Inside the leisure centre is the swimming pool; 25 metres of water with six lanes for lessons and casual swims. The room reverberates with echoing splashes, laughter, and chatter. It smells of thick chlorine and crisp packets. Ibz* used to come here regularly; the pool was local to where he lived in Sunderland, and he liked the exercise and community it offered. However, from 2014 to 2016 Ibz was electronically tagged by the Home Office (the UK’s Government department for immigration) and so he felt no longer able to swim. He tells me over the phone: “I enjoy swimming and I wanted to swim, but I couldn’t wear shorts because then people would see me and see my tag. I didn’t want people looking at me.” For 891 days he never went back to the pool. Instead, he stayed inside his flat and waited.
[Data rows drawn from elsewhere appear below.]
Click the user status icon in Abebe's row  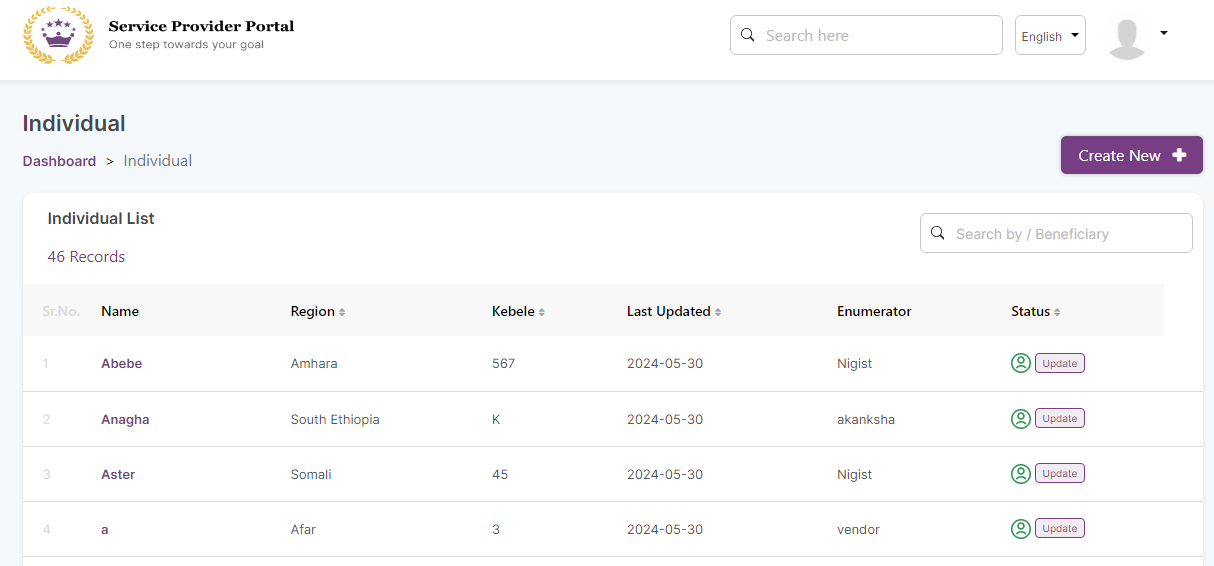pyautogui.click(x=1020, y=364)
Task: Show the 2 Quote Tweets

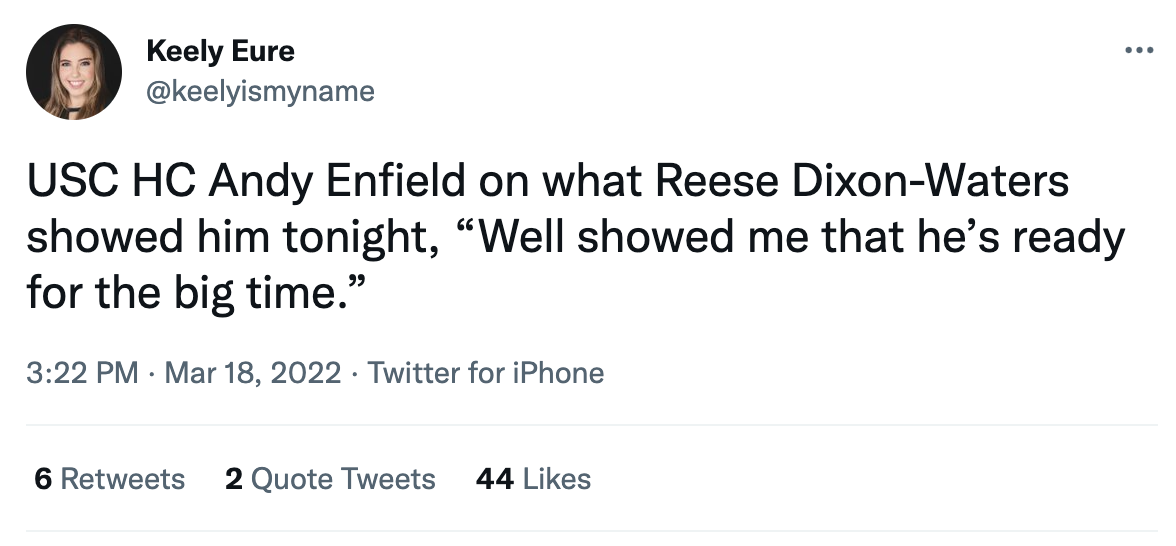Action: click(330, 479)
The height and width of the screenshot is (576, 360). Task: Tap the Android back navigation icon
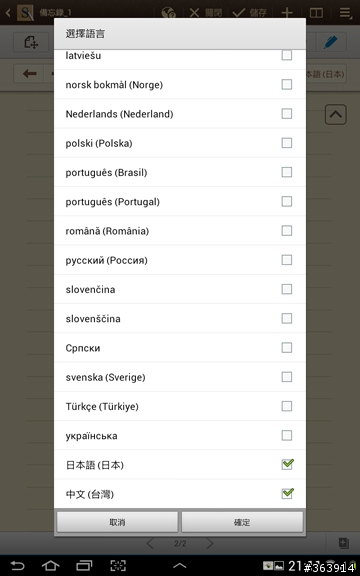pos(17,565)
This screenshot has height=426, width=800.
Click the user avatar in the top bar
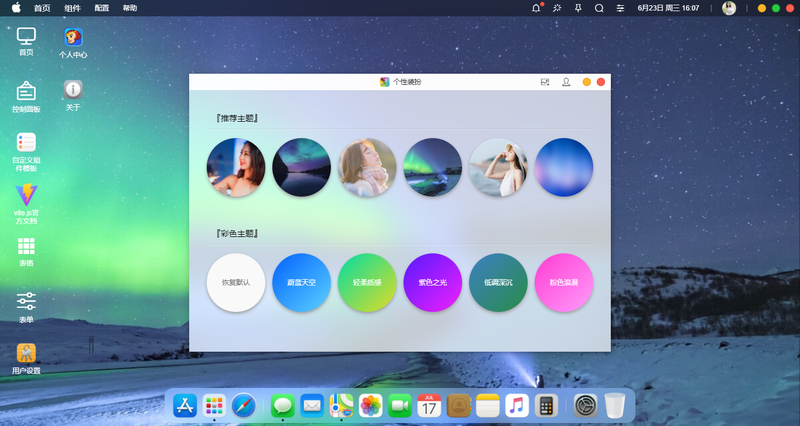[x=729, y=8]
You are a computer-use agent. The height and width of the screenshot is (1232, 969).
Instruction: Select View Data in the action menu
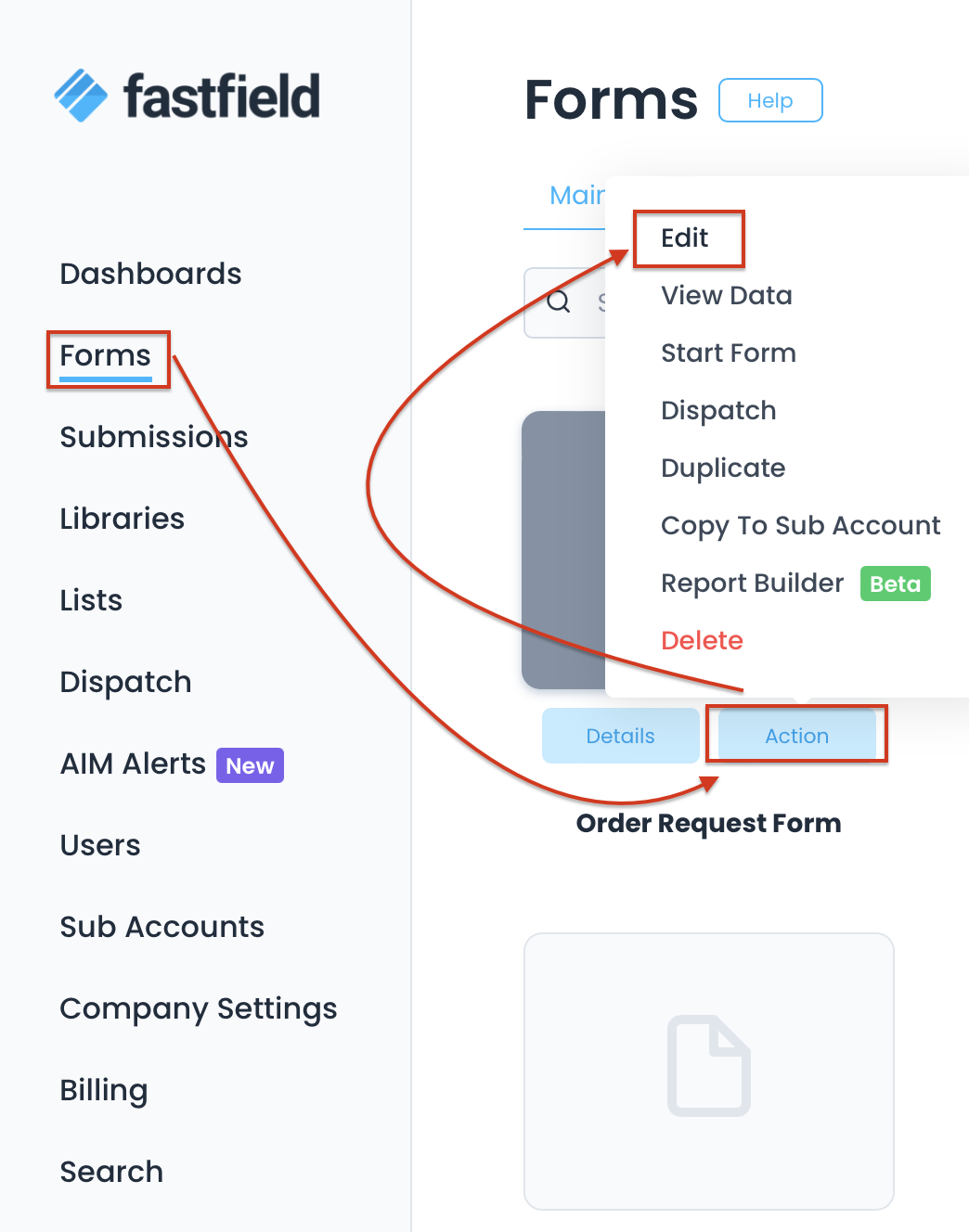(x=726, y=296)
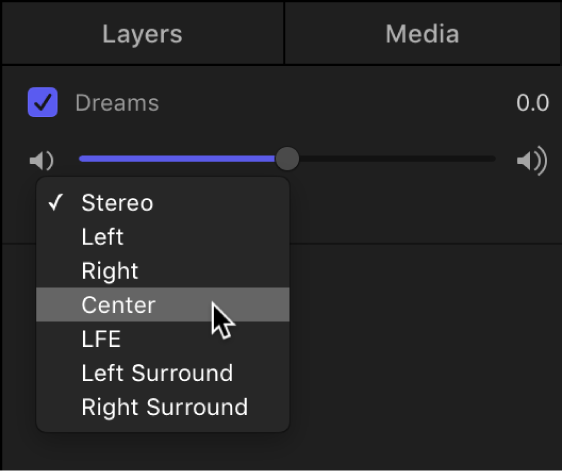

A Prison Around Your Ankle

The swimming pool inside the leisure centre 

Kitya Mark

In North East England where the City of Sunderland is located, 30 out of every 100,000 people are electronically tagged by the State – many of them migrants seeking asylum. This tagging phenomenon happens nation-wide, and should be recognized as yet another government strategy designed to isolate and exclude people born outside the UK. It’s part of a broader set of policies called “The Hostile Environment,” which make it as difficult as possible for migrants to build a life and community in this country. By extending its governance to the control of everyday mobility, the state shuts people on tag out from neighbourhoods and cities.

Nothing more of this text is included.